### To do:
From the records below, please repeat exactly the line that has "At what coordinates", the line that has "Click the Temperature [°C] section header", and every line between them, and nothing else.

### Given records:
+-------+
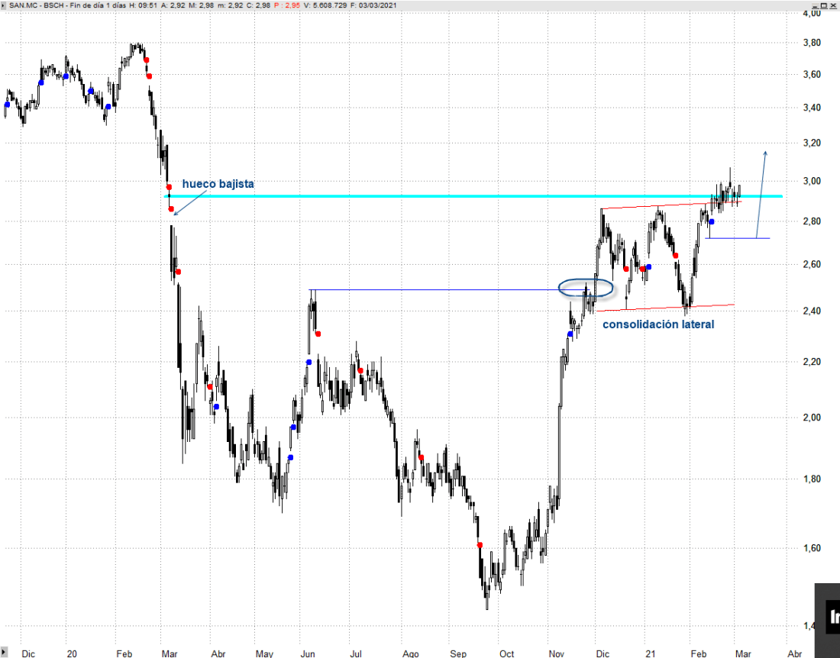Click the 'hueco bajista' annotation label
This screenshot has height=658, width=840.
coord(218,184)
+-------+
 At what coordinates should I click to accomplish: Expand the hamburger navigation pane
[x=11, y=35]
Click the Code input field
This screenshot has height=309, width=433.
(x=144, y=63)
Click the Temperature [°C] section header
+-------+
### Answer box:
 At what coordinates should I click to accomplish: Expand the hamburger navigation pane
[x=11, y=35]
Click the Code input field
This screenshot has height=309, width=433.
(x=144, y=63)
Click the Temperature [°C] section header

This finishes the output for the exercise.